Hiragi's eyes narrowed. Whoever took the artifacts left no physical evidence, only a challenge.

He called in three students who had access to the display room:

Riku, a student obsessed with history and artifacts, often spending hours in the display room alone. Sena, a top-performing student who had access to master keys and rarely left school early. Tomo, a quiet and unassuming student in the library, often overlooked but unusually observant.

Hiragi questioned them one by one in the empty hall. He watched their microexpressions, their body language, their tone of voice—every hesitation, every blink.

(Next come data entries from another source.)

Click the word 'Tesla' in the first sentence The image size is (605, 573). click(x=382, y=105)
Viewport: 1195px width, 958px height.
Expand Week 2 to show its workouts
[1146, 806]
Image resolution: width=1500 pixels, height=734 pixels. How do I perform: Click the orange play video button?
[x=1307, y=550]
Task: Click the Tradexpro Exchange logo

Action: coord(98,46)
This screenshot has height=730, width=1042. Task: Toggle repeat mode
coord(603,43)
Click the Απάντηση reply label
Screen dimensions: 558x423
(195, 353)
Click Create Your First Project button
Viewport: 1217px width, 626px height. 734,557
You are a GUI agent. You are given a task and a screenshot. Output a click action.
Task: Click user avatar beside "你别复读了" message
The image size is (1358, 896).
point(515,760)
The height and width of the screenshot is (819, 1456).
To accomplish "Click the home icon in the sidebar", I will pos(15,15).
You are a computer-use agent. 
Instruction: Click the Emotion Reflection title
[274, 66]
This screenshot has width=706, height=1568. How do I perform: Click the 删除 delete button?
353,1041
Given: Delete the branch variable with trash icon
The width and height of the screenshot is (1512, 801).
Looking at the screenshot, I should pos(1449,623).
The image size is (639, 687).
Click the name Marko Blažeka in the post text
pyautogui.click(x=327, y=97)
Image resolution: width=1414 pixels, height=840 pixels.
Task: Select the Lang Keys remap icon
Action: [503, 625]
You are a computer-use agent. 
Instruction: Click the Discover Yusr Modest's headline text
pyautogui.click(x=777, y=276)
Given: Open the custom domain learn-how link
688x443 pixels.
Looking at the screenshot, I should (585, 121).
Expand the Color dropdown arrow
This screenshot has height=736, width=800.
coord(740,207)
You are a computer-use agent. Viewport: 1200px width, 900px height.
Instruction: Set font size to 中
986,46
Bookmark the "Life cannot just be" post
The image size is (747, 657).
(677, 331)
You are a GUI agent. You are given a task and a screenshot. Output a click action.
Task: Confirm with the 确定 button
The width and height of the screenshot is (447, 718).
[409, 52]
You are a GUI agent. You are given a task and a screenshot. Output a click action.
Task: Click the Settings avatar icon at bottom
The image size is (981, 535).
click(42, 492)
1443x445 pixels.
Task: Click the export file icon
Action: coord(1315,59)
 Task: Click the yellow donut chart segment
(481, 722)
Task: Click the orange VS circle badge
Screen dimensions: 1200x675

Riku fidgeted constantly, twisting his sleeve and avoiding Hiragi's gaze. "I… I didn't touch anything," he stammered. "I just… I like the artifacts, that's all."

Sena stood straight, speaking confidently. "I had nothing to do with this. I was in the classroom all night, studying." Yet her eyes kept flicking toward the display room, betraying a spark of nervousness.

Tomo remained eerily calm, hands folded behind his back, eyes slightly narrowing as he met Hiragi's gaze. "I don't understand why you suspect me. I wasn't even near the room." His voice was soft but deliberate.

Hiragi paced slowly around the hall. "Sometimes," he murmured, "the boldest actions leave the fewest traces. And sometimes, what is missing isn't taken by hands… but left by minds."

He spent hours reconstructing the night in his mind: the patrol routes, the access logs, the students' usual habits. As evening fell, Hiragi returned to the display room alone. He examined every panel, every corner, until he noticed a faint outline behind the largest painting.

Sliding the panel aside, he found the missing artifacts neatly arranged, untouched, as if no one had physically removed them.

Later, when confronted, Tomo admitted with a faint smile: "I wanted to see if anyone would notice the security gaps. No one was supposed to know until the end."

Hiragi shook his head, a small smile forming. "Clever. But shadows always leave traces, Tomo. Even if unseen, even if unnoticed."

The headteacher sighed in relief, while Riku and Sena stared in astonishment. That night, students learned that secrets in Shirokuma High were never truly hidden. Hiragi had solved yet another puzzle, reminding everyone that sharp minds could pierce even the darkest shadows.

And somewhere in the silent corridors, Hiragi quietly noted the lesson of the day: the mind can be both the thief and the key.